- Example 1: Simple 2D CNN with the MNIST dataset
- Example 2: TensorBoard application
- Example 3: Multi-gpu example from TensorFlow documentation
- Example 4: Multi-gpu example -- modified
tf_test.py
TensorFlow (TF) is an open-source software library for numerical computation using data flow graphs. Nodes in the graph represent mathematical operations, while the graph edges represent the multidimensional data arrays (tensors) that flow between them. This flexible architecture lets you deploy computation to one or more CPUs or GPUs in a desktop, server, or mobile device without rewriting code.
TensorFlow was originally developed by researchers and engineers working on the Google Brain team within Google's Machine Intelligence research organization for the purposes of conducting machine learning and deep neural networks research. The system is general enough to be applicable in a wide variety of other domains, as well.
The below instructions are intended to help you set up TF on the FASRC cluster.
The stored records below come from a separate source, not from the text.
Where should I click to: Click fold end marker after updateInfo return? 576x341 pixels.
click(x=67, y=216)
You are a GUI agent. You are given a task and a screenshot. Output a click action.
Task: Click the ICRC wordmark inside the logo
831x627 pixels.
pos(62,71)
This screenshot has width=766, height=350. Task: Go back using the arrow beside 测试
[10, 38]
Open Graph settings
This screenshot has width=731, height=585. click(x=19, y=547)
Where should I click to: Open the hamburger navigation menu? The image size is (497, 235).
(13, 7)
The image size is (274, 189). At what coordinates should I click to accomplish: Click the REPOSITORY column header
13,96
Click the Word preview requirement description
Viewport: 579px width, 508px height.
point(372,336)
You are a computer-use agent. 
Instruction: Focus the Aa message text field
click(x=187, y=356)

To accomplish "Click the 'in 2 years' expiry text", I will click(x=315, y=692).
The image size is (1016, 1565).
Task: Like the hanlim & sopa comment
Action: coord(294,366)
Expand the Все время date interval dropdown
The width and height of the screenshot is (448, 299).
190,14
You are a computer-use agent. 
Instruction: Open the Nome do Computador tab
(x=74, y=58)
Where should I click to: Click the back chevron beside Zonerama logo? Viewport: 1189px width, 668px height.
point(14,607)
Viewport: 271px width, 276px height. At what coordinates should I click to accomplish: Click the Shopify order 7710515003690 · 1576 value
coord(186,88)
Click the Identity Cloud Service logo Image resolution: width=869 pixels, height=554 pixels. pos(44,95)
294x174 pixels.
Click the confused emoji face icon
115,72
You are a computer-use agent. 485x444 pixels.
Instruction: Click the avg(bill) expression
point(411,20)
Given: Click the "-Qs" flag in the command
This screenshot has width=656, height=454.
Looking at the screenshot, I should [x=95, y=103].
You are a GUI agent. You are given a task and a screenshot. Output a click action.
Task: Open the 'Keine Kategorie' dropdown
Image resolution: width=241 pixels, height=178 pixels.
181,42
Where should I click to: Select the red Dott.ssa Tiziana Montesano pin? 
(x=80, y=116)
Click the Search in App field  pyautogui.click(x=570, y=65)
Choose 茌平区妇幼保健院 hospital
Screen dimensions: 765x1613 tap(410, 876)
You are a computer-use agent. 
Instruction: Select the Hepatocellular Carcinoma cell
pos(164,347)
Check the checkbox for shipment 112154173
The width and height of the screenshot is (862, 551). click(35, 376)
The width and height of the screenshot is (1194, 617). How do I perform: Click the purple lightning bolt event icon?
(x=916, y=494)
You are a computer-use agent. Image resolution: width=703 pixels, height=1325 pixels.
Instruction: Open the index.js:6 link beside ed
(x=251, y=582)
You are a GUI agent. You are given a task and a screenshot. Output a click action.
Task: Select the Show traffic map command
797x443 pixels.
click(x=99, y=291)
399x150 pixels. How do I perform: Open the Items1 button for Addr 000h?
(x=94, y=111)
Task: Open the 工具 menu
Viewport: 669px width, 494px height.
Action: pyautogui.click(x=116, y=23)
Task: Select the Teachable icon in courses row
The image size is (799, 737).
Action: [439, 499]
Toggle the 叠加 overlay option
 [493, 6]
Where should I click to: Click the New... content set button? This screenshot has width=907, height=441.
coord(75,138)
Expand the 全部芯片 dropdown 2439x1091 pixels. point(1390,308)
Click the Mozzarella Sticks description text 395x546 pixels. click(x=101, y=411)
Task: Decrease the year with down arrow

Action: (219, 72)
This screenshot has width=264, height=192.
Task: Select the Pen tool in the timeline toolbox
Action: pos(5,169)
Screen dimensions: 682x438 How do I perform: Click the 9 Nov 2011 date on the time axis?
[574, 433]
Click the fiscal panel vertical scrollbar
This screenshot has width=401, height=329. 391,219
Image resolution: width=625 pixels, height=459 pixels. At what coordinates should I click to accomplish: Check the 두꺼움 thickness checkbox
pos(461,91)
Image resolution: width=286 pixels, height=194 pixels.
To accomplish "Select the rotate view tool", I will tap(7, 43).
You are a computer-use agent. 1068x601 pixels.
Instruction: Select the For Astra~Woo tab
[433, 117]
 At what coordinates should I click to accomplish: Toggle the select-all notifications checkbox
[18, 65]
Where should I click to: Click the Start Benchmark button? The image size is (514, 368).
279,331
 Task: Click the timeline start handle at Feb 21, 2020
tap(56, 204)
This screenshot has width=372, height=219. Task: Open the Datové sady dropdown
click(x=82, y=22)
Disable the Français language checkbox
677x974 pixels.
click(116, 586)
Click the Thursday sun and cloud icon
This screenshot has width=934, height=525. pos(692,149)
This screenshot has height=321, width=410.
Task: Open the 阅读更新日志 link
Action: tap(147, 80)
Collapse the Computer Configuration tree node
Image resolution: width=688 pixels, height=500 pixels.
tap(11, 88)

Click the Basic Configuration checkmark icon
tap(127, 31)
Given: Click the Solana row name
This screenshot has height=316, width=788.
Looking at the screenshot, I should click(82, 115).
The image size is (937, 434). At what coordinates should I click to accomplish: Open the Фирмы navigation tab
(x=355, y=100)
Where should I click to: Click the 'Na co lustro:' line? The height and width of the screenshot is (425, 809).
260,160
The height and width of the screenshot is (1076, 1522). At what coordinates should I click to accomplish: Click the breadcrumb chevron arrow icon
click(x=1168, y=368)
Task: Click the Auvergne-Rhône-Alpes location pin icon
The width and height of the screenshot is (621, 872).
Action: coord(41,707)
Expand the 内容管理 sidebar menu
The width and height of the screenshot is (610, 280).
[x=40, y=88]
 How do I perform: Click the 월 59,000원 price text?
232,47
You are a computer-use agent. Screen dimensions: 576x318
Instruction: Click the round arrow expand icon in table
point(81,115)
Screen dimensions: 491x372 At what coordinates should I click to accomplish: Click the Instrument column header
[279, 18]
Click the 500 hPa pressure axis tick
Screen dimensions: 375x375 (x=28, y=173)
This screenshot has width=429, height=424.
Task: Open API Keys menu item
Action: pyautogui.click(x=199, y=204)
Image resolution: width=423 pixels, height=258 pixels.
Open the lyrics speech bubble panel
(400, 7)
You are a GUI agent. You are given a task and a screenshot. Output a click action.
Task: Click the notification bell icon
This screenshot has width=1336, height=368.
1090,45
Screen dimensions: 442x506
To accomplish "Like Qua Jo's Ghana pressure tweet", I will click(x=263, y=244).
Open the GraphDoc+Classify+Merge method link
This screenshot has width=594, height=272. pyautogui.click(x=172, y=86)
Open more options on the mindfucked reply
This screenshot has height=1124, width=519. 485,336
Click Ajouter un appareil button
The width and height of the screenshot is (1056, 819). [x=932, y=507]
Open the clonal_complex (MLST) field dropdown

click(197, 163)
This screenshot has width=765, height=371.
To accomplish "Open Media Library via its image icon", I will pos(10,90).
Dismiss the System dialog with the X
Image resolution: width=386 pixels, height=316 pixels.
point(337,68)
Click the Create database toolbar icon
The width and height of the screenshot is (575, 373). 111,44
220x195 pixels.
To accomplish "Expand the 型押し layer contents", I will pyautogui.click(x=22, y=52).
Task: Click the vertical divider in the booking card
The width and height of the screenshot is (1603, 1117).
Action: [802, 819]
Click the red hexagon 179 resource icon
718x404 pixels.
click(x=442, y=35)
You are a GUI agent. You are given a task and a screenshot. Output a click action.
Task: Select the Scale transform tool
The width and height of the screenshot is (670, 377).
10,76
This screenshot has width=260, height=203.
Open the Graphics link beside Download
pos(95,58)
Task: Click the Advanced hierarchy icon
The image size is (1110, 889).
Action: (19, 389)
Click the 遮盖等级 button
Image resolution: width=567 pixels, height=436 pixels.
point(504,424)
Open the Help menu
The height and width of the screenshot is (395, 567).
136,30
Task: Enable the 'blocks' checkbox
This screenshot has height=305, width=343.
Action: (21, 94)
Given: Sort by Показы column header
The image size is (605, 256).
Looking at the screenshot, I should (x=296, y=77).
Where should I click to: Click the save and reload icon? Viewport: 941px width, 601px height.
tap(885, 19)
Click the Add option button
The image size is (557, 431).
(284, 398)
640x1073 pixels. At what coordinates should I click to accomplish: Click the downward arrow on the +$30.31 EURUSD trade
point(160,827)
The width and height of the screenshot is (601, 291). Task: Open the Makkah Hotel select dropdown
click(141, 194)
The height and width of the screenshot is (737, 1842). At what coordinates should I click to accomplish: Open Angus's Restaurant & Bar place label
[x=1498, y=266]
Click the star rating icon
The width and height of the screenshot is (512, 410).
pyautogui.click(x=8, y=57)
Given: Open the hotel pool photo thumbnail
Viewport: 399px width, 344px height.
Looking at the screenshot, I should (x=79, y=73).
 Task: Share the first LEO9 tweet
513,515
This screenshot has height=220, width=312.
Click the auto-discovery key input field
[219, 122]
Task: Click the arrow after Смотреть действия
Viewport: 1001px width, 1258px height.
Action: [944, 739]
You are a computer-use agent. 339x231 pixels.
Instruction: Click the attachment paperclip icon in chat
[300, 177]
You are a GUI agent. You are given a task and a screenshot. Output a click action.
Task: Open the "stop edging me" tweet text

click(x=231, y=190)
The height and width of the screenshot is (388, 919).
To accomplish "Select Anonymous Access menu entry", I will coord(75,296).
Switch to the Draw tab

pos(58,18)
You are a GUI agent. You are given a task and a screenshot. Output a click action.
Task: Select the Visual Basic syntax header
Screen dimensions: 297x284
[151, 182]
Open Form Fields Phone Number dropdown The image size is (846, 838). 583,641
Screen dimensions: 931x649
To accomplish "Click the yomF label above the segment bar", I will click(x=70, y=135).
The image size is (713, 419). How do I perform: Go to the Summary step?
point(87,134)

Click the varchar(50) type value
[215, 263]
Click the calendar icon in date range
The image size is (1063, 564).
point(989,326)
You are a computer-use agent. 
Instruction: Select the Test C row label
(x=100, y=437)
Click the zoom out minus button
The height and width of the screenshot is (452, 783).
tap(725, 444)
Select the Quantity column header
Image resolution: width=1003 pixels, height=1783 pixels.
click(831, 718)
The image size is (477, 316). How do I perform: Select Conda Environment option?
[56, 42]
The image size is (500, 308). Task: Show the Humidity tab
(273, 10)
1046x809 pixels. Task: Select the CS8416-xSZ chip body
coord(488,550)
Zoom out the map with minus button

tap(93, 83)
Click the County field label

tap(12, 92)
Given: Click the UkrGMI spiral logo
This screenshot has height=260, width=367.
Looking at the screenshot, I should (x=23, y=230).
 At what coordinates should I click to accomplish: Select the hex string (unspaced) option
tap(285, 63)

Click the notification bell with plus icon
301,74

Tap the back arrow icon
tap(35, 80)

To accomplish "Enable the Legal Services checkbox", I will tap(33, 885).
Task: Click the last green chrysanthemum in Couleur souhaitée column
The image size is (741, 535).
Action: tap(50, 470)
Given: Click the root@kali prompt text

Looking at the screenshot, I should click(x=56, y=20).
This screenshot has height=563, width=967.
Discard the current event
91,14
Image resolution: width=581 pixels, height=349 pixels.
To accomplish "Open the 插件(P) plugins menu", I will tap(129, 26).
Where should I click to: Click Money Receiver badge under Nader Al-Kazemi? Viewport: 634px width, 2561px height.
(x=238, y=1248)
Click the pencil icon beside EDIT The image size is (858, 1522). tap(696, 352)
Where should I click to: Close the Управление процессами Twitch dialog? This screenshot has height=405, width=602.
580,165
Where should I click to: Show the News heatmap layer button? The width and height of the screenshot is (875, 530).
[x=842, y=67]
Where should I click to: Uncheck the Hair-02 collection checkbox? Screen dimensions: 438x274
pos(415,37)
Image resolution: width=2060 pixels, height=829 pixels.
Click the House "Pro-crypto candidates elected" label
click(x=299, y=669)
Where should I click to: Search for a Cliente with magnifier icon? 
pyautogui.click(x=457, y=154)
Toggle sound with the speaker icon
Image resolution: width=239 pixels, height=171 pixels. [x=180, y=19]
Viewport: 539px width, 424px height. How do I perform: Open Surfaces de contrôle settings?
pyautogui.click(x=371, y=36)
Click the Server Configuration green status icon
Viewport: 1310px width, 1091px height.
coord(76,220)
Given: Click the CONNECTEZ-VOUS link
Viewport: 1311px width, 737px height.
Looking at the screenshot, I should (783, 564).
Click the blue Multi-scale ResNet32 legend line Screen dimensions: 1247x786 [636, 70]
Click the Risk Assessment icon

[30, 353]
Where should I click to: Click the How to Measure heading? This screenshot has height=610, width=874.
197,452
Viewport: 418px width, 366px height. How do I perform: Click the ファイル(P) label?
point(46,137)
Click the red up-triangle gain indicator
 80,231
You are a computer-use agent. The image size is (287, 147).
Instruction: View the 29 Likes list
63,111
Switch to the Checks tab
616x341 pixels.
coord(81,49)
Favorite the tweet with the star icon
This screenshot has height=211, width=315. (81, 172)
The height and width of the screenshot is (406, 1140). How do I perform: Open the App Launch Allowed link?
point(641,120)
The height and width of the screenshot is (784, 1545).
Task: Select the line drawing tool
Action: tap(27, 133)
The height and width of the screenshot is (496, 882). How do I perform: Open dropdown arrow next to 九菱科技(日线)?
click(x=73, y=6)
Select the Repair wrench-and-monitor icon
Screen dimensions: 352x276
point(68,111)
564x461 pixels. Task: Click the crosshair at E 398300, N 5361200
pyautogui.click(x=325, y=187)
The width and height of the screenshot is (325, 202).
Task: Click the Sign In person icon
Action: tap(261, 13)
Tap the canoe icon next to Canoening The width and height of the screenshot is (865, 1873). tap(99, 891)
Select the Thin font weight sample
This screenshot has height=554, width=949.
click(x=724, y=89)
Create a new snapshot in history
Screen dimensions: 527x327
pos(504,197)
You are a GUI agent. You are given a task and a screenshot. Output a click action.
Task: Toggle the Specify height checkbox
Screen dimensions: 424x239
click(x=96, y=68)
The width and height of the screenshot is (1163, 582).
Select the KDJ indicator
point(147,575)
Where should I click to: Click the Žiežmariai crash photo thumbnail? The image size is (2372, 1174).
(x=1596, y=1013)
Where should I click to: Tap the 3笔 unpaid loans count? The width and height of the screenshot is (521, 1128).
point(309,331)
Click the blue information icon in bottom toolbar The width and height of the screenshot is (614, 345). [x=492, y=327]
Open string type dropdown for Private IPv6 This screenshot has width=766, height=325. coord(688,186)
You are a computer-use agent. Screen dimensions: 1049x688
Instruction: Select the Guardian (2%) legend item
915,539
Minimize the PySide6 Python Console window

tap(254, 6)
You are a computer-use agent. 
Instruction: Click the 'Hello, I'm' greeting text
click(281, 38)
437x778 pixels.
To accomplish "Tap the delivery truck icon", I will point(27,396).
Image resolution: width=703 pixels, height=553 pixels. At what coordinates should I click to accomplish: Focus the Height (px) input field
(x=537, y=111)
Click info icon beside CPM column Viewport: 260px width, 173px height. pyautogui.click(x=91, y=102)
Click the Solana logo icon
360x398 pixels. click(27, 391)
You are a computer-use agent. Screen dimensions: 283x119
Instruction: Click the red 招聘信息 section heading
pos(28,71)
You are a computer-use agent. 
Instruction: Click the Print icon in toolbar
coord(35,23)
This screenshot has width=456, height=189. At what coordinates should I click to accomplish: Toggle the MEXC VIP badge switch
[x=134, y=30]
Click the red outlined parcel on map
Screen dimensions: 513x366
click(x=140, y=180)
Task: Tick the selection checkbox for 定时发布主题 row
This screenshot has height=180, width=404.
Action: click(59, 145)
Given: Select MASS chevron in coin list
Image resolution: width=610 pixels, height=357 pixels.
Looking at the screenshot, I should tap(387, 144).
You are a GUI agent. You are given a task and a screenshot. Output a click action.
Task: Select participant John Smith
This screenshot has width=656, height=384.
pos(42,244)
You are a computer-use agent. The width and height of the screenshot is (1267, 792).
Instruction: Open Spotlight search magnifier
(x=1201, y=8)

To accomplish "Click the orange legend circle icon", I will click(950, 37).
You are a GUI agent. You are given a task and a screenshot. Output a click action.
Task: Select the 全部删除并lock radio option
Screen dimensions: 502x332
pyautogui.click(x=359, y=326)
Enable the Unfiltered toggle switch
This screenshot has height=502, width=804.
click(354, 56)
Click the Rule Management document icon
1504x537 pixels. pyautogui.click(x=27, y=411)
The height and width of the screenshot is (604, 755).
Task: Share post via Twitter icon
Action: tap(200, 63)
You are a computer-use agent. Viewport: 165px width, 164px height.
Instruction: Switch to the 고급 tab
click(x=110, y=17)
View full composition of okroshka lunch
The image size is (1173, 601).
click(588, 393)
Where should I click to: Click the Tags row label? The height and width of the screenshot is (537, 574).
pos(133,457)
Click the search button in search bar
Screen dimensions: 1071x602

The specific example illustrates the installation of TF version 2.16.1 with Python version 3.10, CUDA version 12.1.0, and CUDNN version 9.0.0.312. Please refer to our documentation on running GPU jobs on the FASRC cluster.
The two recommended methods for setting up TF in your user environment is installing TF in a conda environment in your user space, or use a TF singularity container.
Installing TF in a Conda Environment
You can install your own TF instance following these simple steps:
- Load required software modules, e.g.,
module load python/3.10.13-fasrc01
- Create a new
conda
environment with Python:
mamba create -n tf2.16.1_cuda12.1 python=3.10 pip wheel
- Activate the new
conda
environment, e.g.,
source activate tf2.16.1_cuda12.1
- Install CUDA and cuDNN with conda/mamba and pip:
mamba install -c "nvidia/label/cuda-12.1.0" cuda-toolkit=12.1.0
pip install nvidia-cudnn-cu12==9.0.0.312
Configure the system paths. You can do it with the following command every time you start a new terminal after activating your conda
environment:
CUDNN_PATH=$(dirname $(python -c "import nvidia.cudnn;print(nvidia.cudnn.__file__)"))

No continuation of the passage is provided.